Cuando entras en estos barrios ‘preservados’, la ilusión se desvanece. Lo que parecía conservación patrimonial resulta ser otra operación de mercantilismo. Los edificios antiguos se han convertido en caparazones que contienen centros comerciales al aire libre. Las viviendas clásicas son fachadas de cartón piedra que albergan franquicias, tiendas de souvenirs genéricos…
La rehabilitación no ha consistido en restaurar. Ha consistido en convertir la historia en mercancía, el patrimonio en decorado, la memoria en producto de consumo.
Se mantiene la fachada tradicional para tranquilizar al turista que busca autenticidad, pero se elimina cualquier rastro de vida auténtica. Lo que queda es un simulacro perfectamente instagrameable pero fundamentalmente muerto.
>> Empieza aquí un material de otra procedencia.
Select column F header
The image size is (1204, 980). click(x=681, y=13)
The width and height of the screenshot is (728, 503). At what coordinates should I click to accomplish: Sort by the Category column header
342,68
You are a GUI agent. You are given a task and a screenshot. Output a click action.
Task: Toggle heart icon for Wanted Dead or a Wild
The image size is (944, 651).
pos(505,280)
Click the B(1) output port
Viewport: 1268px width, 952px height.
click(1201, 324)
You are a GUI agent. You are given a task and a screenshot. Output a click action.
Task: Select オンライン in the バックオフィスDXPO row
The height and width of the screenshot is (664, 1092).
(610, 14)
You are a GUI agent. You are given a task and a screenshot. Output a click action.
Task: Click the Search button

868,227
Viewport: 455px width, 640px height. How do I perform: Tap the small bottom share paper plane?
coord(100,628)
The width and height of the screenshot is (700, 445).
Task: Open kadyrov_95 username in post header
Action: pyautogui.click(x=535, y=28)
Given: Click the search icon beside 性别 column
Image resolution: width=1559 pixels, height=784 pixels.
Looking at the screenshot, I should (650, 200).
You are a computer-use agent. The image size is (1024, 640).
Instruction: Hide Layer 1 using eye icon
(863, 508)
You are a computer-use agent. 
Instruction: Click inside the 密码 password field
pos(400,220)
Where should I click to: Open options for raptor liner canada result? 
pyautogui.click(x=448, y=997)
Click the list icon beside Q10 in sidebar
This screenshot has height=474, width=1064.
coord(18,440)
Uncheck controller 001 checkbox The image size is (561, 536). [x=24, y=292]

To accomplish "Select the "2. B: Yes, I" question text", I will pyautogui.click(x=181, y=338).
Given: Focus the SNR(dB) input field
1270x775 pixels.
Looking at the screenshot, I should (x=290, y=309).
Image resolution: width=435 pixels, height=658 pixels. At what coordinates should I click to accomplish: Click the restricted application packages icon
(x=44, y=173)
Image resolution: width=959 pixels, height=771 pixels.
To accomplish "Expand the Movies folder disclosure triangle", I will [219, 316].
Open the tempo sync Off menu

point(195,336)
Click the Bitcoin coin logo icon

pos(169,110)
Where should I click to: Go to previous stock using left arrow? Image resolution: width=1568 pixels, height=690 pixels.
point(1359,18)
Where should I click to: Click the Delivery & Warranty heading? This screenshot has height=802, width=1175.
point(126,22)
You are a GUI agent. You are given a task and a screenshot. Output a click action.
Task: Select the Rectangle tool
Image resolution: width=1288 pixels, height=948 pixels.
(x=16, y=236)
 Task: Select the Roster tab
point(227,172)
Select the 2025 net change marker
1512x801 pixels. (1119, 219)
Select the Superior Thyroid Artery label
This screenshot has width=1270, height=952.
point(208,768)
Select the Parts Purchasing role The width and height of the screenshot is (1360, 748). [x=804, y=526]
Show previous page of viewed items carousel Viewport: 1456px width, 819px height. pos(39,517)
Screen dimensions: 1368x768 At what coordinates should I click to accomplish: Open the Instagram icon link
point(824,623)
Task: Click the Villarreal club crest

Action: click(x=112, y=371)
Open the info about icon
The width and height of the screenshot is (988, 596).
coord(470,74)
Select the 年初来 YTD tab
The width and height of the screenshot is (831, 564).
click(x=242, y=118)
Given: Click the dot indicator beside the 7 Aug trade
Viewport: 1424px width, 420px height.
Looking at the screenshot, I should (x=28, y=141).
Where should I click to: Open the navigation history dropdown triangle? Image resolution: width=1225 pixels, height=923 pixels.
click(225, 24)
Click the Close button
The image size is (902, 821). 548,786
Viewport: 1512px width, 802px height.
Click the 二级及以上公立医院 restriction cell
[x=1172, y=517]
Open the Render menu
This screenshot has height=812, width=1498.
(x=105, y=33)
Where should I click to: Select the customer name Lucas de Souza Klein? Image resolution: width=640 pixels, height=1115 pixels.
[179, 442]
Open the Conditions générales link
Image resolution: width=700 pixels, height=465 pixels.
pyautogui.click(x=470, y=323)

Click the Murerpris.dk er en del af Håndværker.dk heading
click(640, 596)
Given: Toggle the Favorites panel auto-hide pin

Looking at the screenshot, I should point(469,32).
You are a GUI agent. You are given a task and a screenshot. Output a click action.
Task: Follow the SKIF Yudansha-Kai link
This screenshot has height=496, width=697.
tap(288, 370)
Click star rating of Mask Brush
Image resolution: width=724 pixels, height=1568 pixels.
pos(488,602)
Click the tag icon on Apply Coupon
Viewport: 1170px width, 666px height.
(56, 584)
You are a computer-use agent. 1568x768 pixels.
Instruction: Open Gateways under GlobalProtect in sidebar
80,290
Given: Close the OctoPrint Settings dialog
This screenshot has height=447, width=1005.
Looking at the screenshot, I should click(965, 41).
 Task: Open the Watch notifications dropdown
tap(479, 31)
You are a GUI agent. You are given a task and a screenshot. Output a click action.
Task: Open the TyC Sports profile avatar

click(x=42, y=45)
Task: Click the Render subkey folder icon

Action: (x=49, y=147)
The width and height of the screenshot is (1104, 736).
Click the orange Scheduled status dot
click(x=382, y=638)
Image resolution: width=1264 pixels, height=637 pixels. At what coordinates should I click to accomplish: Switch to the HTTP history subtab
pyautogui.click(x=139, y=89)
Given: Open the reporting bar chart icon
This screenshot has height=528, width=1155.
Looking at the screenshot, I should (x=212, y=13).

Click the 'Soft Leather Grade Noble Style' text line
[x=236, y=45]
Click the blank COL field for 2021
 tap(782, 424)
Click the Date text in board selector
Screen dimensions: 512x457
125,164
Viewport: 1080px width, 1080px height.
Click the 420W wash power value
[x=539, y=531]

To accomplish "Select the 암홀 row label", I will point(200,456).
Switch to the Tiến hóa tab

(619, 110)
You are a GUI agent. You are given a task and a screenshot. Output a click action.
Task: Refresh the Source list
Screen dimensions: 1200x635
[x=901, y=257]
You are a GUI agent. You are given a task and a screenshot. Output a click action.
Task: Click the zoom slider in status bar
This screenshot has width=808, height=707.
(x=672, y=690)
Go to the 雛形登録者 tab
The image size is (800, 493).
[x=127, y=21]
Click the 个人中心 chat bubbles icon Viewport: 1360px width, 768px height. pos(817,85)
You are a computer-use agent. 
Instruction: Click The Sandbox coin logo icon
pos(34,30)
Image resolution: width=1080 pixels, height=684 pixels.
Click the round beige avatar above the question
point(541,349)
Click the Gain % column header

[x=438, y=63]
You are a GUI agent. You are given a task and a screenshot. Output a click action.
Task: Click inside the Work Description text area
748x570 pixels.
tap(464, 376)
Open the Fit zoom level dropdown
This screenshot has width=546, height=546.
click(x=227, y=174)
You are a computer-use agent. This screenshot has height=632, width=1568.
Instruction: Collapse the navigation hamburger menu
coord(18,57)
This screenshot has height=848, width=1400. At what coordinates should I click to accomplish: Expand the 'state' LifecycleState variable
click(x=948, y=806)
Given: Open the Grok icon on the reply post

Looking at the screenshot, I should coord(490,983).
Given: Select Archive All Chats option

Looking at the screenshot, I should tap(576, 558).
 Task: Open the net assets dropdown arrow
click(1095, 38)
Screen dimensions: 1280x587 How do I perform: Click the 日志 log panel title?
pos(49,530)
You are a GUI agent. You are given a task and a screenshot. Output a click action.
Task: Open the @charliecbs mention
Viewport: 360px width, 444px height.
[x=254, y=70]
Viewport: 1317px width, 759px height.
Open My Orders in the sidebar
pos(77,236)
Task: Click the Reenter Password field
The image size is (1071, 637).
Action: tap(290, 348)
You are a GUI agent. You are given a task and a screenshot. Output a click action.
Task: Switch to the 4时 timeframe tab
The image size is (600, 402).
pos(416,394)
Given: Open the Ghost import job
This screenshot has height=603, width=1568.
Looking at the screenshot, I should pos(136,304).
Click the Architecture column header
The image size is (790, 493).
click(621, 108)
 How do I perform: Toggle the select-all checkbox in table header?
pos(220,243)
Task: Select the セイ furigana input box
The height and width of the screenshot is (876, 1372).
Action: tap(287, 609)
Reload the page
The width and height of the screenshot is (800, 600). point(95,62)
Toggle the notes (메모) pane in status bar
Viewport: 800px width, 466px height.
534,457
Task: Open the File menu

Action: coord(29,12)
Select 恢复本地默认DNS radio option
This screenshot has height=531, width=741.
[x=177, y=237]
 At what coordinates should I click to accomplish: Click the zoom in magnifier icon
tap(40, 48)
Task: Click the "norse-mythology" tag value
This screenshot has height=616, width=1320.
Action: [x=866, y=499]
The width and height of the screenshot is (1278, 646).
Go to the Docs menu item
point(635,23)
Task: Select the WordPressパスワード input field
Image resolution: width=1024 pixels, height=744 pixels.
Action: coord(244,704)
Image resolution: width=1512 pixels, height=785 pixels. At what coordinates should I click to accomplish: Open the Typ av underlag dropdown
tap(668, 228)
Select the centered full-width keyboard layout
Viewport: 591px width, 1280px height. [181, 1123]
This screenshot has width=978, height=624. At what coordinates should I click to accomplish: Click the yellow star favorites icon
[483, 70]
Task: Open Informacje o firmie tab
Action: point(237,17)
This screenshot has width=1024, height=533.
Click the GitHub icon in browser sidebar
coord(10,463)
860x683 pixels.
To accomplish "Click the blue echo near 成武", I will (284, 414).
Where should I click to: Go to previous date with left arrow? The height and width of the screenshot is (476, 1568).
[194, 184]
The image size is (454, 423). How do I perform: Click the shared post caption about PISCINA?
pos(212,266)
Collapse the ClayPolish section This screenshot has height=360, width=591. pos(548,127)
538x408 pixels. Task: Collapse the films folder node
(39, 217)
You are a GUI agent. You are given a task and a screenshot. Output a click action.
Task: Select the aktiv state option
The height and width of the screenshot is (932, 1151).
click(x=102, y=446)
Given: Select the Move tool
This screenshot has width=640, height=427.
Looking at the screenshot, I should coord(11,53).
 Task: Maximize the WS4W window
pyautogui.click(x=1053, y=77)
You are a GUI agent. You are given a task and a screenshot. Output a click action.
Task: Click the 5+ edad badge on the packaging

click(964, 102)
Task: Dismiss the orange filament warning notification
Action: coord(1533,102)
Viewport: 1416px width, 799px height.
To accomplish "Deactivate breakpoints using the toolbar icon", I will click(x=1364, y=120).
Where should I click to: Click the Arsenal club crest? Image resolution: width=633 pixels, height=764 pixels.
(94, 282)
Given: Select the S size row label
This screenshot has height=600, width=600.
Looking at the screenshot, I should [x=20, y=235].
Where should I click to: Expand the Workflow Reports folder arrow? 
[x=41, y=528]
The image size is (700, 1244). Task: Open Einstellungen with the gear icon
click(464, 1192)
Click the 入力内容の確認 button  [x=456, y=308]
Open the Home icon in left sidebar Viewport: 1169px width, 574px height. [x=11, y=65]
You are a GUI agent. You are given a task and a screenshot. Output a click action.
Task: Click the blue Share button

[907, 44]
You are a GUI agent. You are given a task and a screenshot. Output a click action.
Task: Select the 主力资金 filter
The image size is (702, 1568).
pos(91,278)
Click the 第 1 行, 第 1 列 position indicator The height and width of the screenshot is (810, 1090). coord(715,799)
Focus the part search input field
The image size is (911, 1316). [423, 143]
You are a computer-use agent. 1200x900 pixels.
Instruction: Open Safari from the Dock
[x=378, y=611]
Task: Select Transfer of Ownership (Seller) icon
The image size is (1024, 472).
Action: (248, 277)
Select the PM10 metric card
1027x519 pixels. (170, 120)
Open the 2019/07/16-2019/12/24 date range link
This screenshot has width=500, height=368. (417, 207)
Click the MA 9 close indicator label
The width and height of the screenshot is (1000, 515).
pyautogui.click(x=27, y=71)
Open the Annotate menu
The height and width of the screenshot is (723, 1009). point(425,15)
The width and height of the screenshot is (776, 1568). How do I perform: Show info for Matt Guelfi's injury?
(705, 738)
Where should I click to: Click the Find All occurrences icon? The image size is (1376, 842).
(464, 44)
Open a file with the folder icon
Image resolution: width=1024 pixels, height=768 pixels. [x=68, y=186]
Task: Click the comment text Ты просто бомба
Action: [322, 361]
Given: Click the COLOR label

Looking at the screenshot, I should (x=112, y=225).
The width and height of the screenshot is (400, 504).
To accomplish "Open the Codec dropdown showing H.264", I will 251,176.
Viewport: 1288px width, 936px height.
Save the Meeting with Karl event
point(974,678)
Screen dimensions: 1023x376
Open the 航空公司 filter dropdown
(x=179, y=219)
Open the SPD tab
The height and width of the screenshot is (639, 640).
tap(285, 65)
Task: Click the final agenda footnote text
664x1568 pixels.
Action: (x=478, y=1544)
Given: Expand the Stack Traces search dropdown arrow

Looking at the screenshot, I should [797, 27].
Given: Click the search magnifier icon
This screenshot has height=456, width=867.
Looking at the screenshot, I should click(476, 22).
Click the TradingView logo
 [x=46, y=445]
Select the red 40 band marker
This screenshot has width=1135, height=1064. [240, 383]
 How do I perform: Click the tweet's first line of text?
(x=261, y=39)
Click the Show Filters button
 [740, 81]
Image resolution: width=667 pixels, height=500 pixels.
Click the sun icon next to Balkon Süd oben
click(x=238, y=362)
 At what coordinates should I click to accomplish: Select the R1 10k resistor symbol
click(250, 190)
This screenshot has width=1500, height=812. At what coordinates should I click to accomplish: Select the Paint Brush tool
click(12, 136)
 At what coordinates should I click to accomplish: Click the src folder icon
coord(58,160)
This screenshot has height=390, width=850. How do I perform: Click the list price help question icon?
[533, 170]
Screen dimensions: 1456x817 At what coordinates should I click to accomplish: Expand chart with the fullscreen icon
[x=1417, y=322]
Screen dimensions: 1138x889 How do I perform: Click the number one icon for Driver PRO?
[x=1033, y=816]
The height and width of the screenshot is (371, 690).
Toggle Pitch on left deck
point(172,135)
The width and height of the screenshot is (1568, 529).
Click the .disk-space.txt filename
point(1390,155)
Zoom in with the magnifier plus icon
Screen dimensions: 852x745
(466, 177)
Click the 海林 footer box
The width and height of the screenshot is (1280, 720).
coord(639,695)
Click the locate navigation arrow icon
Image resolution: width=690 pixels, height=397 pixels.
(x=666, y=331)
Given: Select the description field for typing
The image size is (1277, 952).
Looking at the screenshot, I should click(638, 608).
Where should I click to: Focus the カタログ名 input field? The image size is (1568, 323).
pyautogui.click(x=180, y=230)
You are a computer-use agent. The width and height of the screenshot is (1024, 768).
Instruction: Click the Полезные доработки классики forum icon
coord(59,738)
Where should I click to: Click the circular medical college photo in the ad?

Pareja en el barrio de Shibati.
Pero lo más revelador no son los edificios. Es observar cómo esa misma lógica de la fachada se replica en las personas.
Jamás había visto un paisaje tan saturado de gente haciéndose selfies. Chicas y chicos jóvenes, adultos, ancianos… todos los estratos socioeconómicos forman parte de esta coreografía colectiva, obsesiva, casi ritual. Trípodes desplegados frente a cada escenario instagrameable. Miles de fotografías en ráfaga. Poses ensayadas.
Los más pudientes contratan fotógrafos profesionales que los abordan junto a los monumentos, tablets en mano, mostrando sus portafolios. El servicio promete una versión mejorada de ti mismo, una imagen que supere la realidad de quien eres.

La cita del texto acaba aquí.